A COP26 – 26ª Conferência das Partes da ONU sobre as mudanças climáticas – mantem acesa uma discussão mundial cada dia mais necessária no que diz respeito às ações que cada país irá colocar em prática para amenizar as mudanças climáticas, sejam elas do ponto de vista governamental, da sociedade civil ou da iniciativa privada. No entanto, com a chegada do evento de Glasgow, na Escócia, uma palavra que tem ganhado notoriedade nos discursos de autoridades e lideranças empresariais e globais é cooperação.

Embora pareça algo muito amplo ou até mesmo subjetivo, a cooperação entre países, setores da economia, governos e iniciativa privada é o pilar para que haja um objetivo comum e direcionado para o salvamento da humanidade e, de fato, a COP26 é um marco de esperança climática para a população.

Autoridades americanas, europeias e lideranças empresariais de grandes marcas acreditam que o Brasil está no centro da discussão sobre ações de redução da emissão de carbono, não apenas pela Amazônia ser um dos principais biomas do planeta e um dos maiores contribuintes da descarbonização, como também pela indústria do aço que hoje possui um alto índice de reciclagem e do modelo de pecuária que já pode ser considerado um formato verde.

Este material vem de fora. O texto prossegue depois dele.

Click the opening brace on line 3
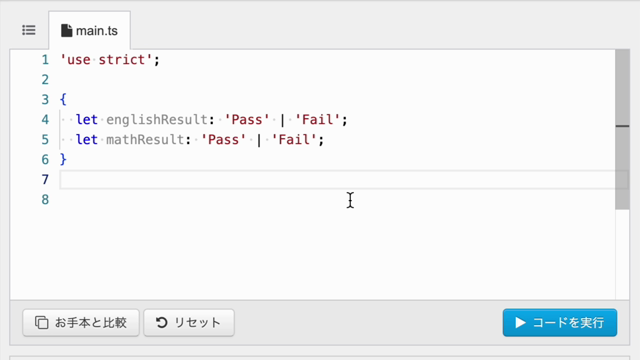Screen dimensions: 640x360 tap(63, 99)
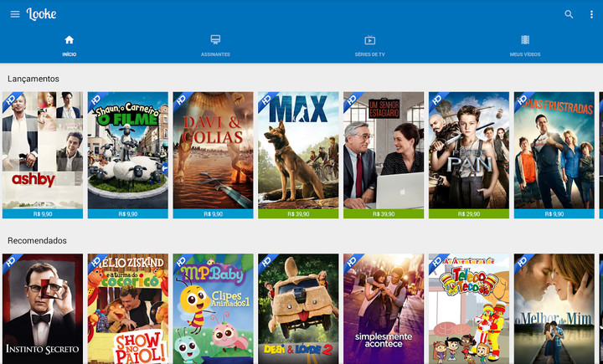Click the Looke logo
This screenshot has height=364, width=603.
pyautogui.click(x=41, y=14)
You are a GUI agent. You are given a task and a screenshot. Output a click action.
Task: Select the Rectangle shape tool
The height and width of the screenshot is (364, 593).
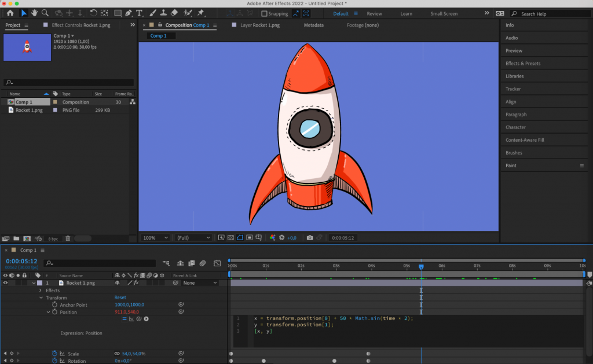coord(118,12)
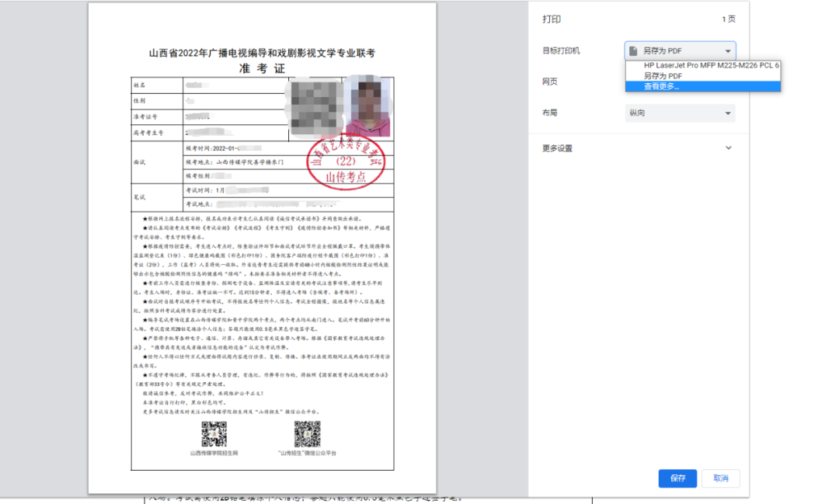839x504 pixels.
Task: Click the 布局 layout label
Action: (x=550, y=113)
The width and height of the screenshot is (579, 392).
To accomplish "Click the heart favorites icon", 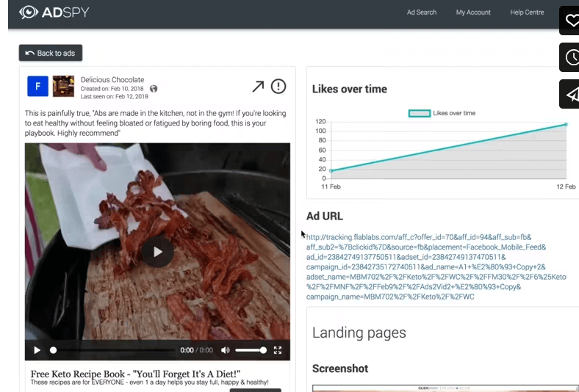I will [571, 21].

Nós promovemos uma sessão empresarial pré-COP26, em parceria com Um Só Planeta, o Brazil Institute do Wilson Center e apoio do Eurasia Group, nos dias 06 e 13 de outubro, estreitando o diálogo entre as autoridades governamentais e membros da iniciativa privada. O principal objetivo era dar visibilidade às ações que já estão em prática, tanto no Brasil como no mundo, e como isso pode ser uma ferramenta impulsionadora dos negócios a médio e longo prazo. O encontro contou com representantes do governo americano, do governo britânico, União Europeia, bem como do governo brasileiro, e de líderes empresariais de marcas como Natura, Bayer, Votorantim, Citi e Eurasia Group, o que permitiu um panorama global sobre as expectativas para o evento da ONU.

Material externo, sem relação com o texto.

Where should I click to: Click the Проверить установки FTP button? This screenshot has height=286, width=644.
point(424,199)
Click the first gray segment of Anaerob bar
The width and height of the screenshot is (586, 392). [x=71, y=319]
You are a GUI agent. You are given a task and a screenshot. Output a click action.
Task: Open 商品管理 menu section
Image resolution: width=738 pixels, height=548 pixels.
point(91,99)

Os sinais evidentes de que, de modo geral, o mundo precisa tomar providências para conter o aquecimento global ganha ainda mais relevância quando a meta de aumento da temperatura, que deveria ficar abaixo de 2ºC e até mesmo estimada a 1,5ºC pode ultrapassar 2,4ºC. É frente a “pequenos detalhes” como esse que se esperam ações de todos os grupos da população para conter as mudanças climáticas que já podem ser sentidas nas secas, aumentos de níveis do mar, derretimentos de geleiras, queimadas, nuvens de poeira e diversas outras catástrofes que têm aterrorizado a população ao redor do mundo.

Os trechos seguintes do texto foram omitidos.